How to write new Jasmine code

Or, How to make a successful pull request

  • Do not change the public interface. Lots of projects depend on Jasmine and if you aren't careful you'll break them
  • Be environment agnostic - server-side developers are just as important as browser developers
  • Be browser agnostic - if you must rely on browser-specific functionality, please write it in a way that degrades gracefully
  • Write specs - Jasmine's a testing framework; don't add functionality without test-driving it
  • Write code in the style of the rest of the repo - Jasmine should look like a cohesive whole
  • Ensure the entire test suite is green in all the big browsers, Node, and ESLint - your contribution shouldn't break Jasmine for other users

Follow these tips and your pull request, patch, or suggestion is much more likely to be integrated.

Running Specs

Jasmine uses some internal tooling to test itself in browser on Travis. This tooling should work locally as well.

$ node spec/support/ci.js

You can also set the JASMINE_BROWSER environment variable to specify which browser should be used.

The easiest way to run the tests in Internet Explorer is to run a VM that has IE installed.
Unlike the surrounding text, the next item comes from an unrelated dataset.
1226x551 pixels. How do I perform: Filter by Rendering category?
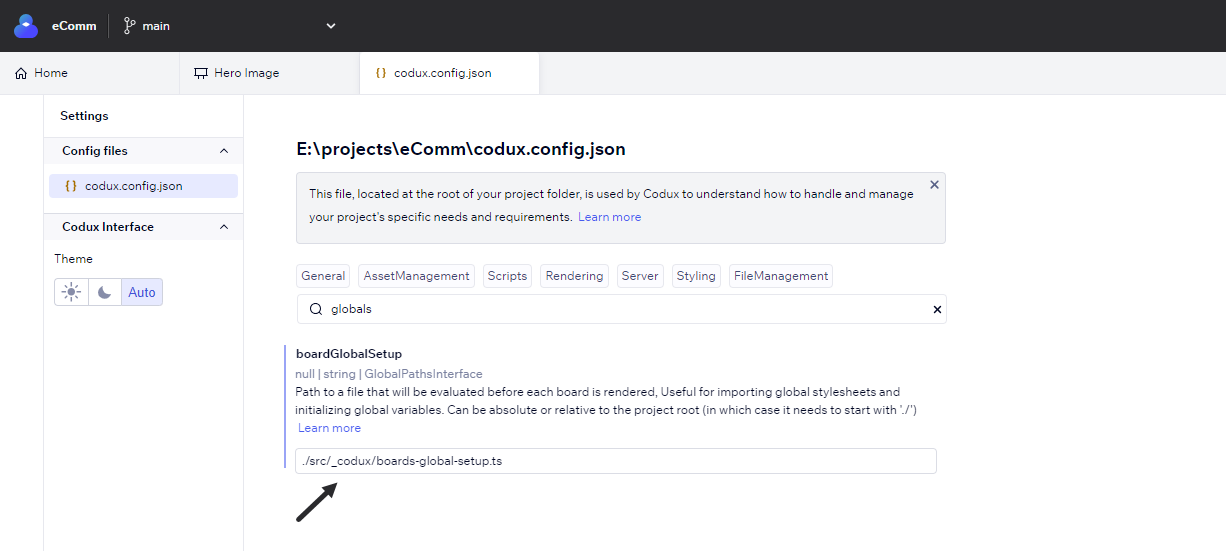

It's easy to do this with VirtualBox.

  1. Download and install VirtualBox.
  2. Download a VM image from Microsoft. Select "VirtualBox" as the platform.
  3. Unzip the downloaded archive. There should be an OVA file inside.
  4. In VirtualBox, choose File > Import Appliance and select the OVA file. Accept the default settings in the dialog that appears. Now you have a Windows VM!
  5. Run the VM and start IE.
  6. With npm run serve running on your host machine, navigate to http://10.0.2.2:8888 in IE.

Before Committing or Submitting a Pull Request

  1. Ensure all specs are green in browser and node
  2. Ensure eslint and prettier are clean as part of your npm test command. You can run npm run cleanup to have prettier re-write the files.
  3. Build jasmine.js with npm run build and run all specs again - this ensures that your changes self-test well
  4. Revert your changes to jasmine.js and jasmine-html.js
    • We do this because jasmine.js and jasmine-html.js are auto-generated (as you've seen in the previous steps) and accepting multiple pull requests when this auto-generated file changes causes lots of headaches
    • When we accept your pull request, we will generate these files as a separate commit and merge the entire branch into main

Note that we use Travis for Continuous Integration. We only accept green pull requests.